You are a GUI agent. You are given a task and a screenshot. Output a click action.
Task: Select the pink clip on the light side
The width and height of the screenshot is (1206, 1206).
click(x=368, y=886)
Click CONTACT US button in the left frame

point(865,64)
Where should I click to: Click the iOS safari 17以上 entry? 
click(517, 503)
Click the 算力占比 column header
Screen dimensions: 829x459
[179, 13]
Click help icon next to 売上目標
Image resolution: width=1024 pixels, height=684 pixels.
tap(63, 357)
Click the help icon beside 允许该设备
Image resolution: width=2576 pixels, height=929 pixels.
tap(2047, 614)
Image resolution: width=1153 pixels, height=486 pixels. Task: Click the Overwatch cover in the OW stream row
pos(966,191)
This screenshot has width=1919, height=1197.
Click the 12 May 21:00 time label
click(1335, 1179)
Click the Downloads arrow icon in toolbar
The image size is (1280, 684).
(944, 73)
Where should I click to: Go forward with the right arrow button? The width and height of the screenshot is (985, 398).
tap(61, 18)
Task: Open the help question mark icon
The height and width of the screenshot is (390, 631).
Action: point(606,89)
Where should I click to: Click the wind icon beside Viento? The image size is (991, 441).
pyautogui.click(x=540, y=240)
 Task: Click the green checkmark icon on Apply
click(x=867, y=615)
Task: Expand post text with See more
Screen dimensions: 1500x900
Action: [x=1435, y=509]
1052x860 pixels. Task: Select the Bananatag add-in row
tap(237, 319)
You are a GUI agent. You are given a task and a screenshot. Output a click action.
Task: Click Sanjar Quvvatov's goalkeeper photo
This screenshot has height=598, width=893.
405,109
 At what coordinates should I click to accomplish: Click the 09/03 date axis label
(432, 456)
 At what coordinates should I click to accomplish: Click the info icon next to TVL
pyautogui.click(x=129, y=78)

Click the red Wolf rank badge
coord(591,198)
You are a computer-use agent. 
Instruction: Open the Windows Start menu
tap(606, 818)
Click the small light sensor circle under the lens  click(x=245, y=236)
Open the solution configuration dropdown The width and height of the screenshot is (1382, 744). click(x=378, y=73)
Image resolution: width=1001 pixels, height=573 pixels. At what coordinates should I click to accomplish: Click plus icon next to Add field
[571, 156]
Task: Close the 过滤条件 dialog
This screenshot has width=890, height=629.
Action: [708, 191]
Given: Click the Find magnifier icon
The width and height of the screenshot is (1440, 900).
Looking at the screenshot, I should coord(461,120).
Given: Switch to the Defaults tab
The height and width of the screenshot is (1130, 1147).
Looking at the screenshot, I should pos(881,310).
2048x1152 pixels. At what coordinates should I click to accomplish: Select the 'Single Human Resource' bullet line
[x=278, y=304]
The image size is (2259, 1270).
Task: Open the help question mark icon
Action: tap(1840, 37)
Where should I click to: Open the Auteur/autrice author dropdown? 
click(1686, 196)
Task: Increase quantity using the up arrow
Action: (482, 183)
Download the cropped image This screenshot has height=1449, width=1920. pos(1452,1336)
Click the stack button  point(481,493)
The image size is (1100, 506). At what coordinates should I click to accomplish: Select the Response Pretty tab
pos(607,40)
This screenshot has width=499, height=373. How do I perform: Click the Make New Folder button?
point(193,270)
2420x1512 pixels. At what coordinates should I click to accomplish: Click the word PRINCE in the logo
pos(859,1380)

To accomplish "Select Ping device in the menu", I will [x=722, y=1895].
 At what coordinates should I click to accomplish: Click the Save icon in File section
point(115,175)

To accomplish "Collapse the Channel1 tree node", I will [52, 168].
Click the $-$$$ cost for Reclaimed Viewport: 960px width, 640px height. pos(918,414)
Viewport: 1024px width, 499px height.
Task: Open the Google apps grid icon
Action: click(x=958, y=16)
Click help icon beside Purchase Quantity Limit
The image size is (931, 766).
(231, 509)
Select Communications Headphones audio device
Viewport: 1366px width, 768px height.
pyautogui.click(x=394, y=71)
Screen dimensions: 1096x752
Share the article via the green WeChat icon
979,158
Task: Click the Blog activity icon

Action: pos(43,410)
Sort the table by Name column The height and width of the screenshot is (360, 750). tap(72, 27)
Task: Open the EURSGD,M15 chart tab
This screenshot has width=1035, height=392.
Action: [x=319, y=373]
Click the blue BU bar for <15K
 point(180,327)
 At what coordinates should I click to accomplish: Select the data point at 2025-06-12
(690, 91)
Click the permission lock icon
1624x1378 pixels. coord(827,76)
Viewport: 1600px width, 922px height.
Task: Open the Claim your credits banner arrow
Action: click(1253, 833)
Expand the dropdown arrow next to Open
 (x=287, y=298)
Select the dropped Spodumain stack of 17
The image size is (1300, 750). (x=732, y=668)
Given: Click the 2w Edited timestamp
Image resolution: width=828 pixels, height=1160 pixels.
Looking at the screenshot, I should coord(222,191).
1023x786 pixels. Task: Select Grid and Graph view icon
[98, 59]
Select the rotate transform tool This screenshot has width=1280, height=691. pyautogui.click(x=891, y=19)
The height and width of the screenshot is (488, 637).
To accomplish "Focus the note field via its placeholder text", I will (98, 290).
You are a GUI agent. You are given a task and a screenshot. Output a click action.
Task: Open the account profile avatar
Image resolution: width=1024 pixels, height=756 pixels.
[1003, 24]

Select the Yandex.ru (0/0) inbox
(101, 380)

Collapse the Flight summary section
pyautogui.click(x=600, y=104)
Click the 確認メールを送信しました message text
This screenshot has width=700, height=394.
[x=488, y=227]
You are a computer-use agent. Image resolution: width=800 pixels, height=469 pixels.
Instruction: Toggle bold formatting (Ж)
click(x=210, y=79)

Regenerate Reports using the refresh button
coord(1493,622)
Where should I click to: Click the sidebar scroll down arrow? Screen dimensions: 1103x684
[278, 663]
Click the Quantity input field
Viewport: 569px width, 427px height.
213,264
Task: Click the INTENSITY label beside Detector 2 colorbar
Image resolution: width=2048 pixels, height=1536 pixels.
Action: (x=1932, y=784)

Your instructions: Produce a verbatim transcription of the entries above.

Your solution:
You are a GUI agent. You are given a task and a screenshot. Output a click action.
Task: Select the pink clip on the light side
The width and height of the screenshot is (1206, 1206).
click(x=368, y=886)
Click CONTACT US button in the left frame

point(865,64)
Where should I click to: Click the iOS safari 17以上 entry? 
click(517, 503)
Click the 算力占比 column header
Screen dimensions: 829x459
[179, 13]
Click help icon next to 売上目標
Image resolution: width=1024 pixels, height=684 pixels.
tap(63, 357)
Click the help icon beside 允许该设备
Image resolution: width=2576 pixels, height=929 pixels.
tap(2047, 614)
Image resolution: width=1153 pixels, height=486 pixels. Task: Click the Overwatch cover in the OW stream row
pos(966,191)
This screenshot has width=1919, height=1197.
Click the 12 May 21:00 time label
click(1335, 1179)
Click the Downloads arrow icon in toolbar
The image size is (1280, 684).
(944, 73)
Where should I click to: Go forward with the right arrow button? The width and height of the screenshot is (985, 398).
tap(61, 18)
Task: Open the help question mark icon
The height and width of the screenshot is (390, 631).
Action: point(606,89)
Where should I click to: Click the wind icon beside Viento? The image size is (991, 441).
pyautogui.click(x=540, y=240)
 Task: Click the green checkmark icon on Apply
click(x=867, y=615)
Task: Expand post text with See more
Screen dimensions: 1500x900
Action: [x=1435, y=509]
1052x860 pixels. Task: Select the Bananatag add-in row
tap(237, 319)
You are a GUI agent. You are given a task and a screenshot. Output a click action.
Task: Click Sanjar Quvvatov's goalkeeper photo
This screenshot has height=598, width=893.
405,109
 At what coordinates should I click to accomplish: Click the 09/03 date axis label
(432, 456)
 At what coordinates should I click to accomplish: Click the info icon next to TVL
pyautogui.click(x=129, y=78)

Click the red Wolf rank badge
coord(591,198)
You are a computer-use agent. 
Instruction: Open the Windows Start menu
tap(606, 818)
Click the small light sensor circle under the lens  click(x=245, y=236)
Open the solution configuration dropdown The width and height of the screenshot is (1382, 744). click(x=378, y=73)
Image resolution: width=1001 pixels, height=573 pixels. At what coordinates should I click to accomplish: Click plus icon next to Add field
[571, 156]
Task: Close the 过滤条件 dialog
This screenshot has width=890, height=629.
Action: [708, 191]
Given: Click the Find magnifier icon
The width and height of the screenshot is (1440, 900).
Looking at the screenshot, I should coord(461,120).
Given: Switch to the Defaults tab
The height and width of the screenshot is (1130, 1147).
Looking at the screenshot, I should pos(881,310).
2048x1152 pixels. At what coordinates should I click to accomplish: Select the 'Single Human Resource' bullet line
[x=278, y=304]
The image size is (2259, 1270).
Task: Open the help question mark icon
Action: tap(1840, 37)
Where should I click to: Open the Auteur/autrice author dropdown? 
click(1686, 196)
Task: Increase quantity using the up arrow
Action: (482, 183)
Download the cropped image This screenshot has height=1449, width=1920. pos(1452,1336)
Click the stack button  point(481,493)
The image size is (1100, 506). At what coordinates should I click to accomplish: Select the Response Pretty tab
pos(607,40)
This screenshot has width=499, height=373. How do I perform: Click the Make New Folder button?
point(193,270)
2420x1512 pixels. At what coordinates should I click to accomplish: Click the word PRINCE in the logo
pos(859,1380)

To accomplish "Select Ping device in the menu", I will [x=722, y=1895].
 At what coordinates should I click to accomplish: Click the Save icon in File section
point(115,175)

To accomplish "Collapse the Channel1 tree node", I will [52, 168].
Click the $-$$$ cost for Reclaimed Viewport: 960px width, 640px height. pos(918,414)
Viewport: 1024px width, 499px height.
Task: Open the Google apps grid icon
Action: click(x=958, y=16)
Click help icon beside Purchase Quantity Limit
The image size is (931, 766).
(231, 509)
Select Communications Headphones audio device
Viewport: 1366px width, 768px height.
pyautogui.click(x=394, y=71)
Screen dimensions: 1096x752
Share the article via the green WeChat icon
979,158
Task: Click the Blog activity icon

Action: pos(43,410)
Sort the table by Name column The height and width of the screenshot is (360, 750). tap(72, 27)
Task: Open the EURSGD,M15 chart tab
This screenshot has width=1035, height=392.
Action: [x=319, y=373]
Click the blue BU bar for <15K
 point(180,327)
 At what coordinates should I click to accomplish: Select the data point at 2025-06-12
(690, 91)
Click the permission lock icon
1624x1378 pixels. coord(827,76)
Viewport: 1600px width, 922px height.
Task: Open the Claim your credits banner arrow
Action: click(1253, 833)
Expand the dropdown arrow next to Open
 (x=287, y=298)
Select the dropped Spodumain stack of 17
The image size is (1300, 750). (x=732, y=668)
Given: Click the 2w Edited timestamp
Image resolution: width=828 pixels, height=1160 pixels.
Looking at the screenshot, I should coord(222,191).
1023x786 pixels. Task: Select Grid and Graph view icon
[98, 59]
Select the rotate transform tool This screenshot has width=1280, height=691. pyautogui.click(x=891, y=19)
The height and width of the screenshot is (488, 637).
To accomplish "Focus the note field via its placeholder text", I will (98, 290).
You are a GUI agent. You are given a task and a screenshot. Output a click action.
Task: Open the account profile avatar
Image resolution: width=1024 pixels, height=756 pixels.
[1003, 24]

Select the Yandex.ru (0/0) inbox
(101, 380)

Collapse the Flight summary section
pyautogui.click(x=600, y=104)
Click the 確認メールを送信しました message text
This screenshot has width=700, height=394.
[x=488, y=227]
You are a computer-use agent. Image resolution: width=800 pixels, height=469 pixels.
Instruction: Toggle bold formatting (Ж)
click(x=210, y=79)

Regenerate Reports using the refresh button
coord(1493,622)
Where should I click to: Click the sidebar scroll down arrow? Screen dimensions: 1103x684
[278, 663]
Click the Quantity input field
Viewport: 569px width, 427px height.
213,264
Task: Click the INTENSITY label beside Detector 2 colorbar
Image resolution: width=2048 pixels, height=1536 pixels.
Action: (x=1932, y=784)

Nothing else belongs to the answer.